I don't think so. I think it's an object type error (NodeWithScore doesn't have an image_mimetype value, NodeWithScore.node does)
either way I think it should be
mimetype = image_document.node.get("image_mimetype") or "image/jpeg"
That would be the correct code. But actually, NodeWithScore shouldn't even be passed into that function (it should be the node)

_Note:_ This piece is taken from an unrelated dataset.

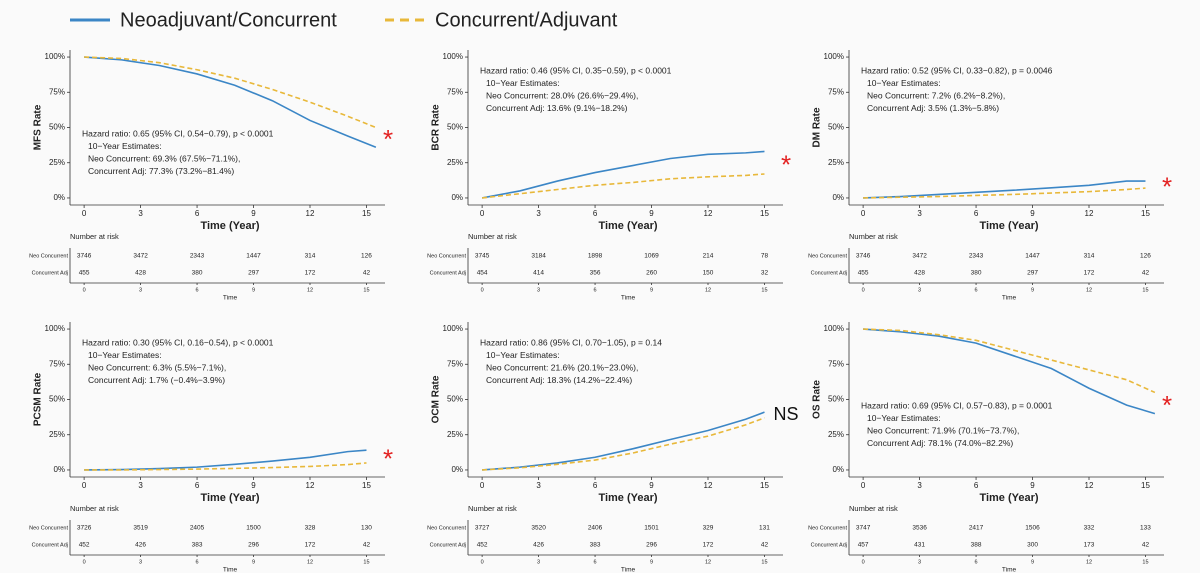 This screenshot has width=1200, height=573. Describe the element at coordinates (708, 528) in the screenshot. I see `risk-count: 329` at that location.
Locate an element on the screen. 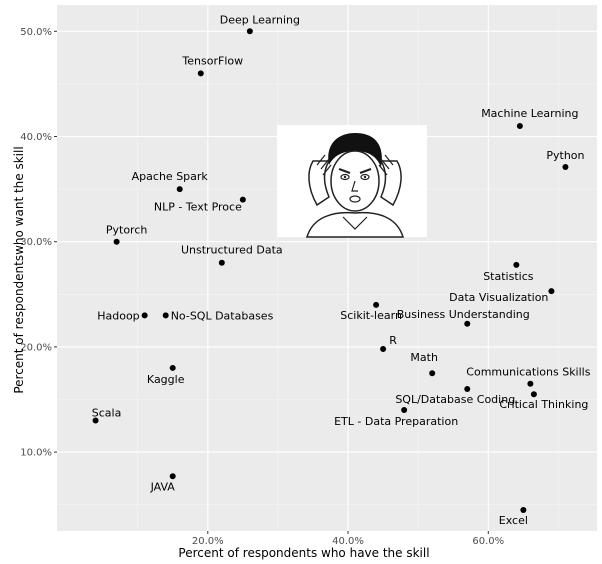  point-label: JAVA is located at coordinates (163, 486).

I changed it and then AttributeError: 'NodeWithScore' object has no attribute 'image'
Inside multi_modal.py
inside the query_engine
online 220
it's calling response = await self.asynthesize
which has a list[NodeWithScore]
parameter inside that same file
that seems to be the issue
def _get_image_and_text_nodes(
nodes: List[NodeWithScore],
) -> Tuple[List[NodeWithScore], List[NodeWithScore]]:
image_nodes = []
text_nodes = []
for res_node in nodes:
if isinstance(res_node.node, ImageNode):
image_nodes.append(res_node)
else:
text_nodes.append(res_node)
return image_nodes, text_nodes
and the synthesize in multi_modal
so it looks like it's calling that wait
could it be because I'm using ImageDocuments and not ImageNodes?
just curious if it could be that simple
I'm giving it image nodes
should I just hold off for now and wait for a fix or dig into it more?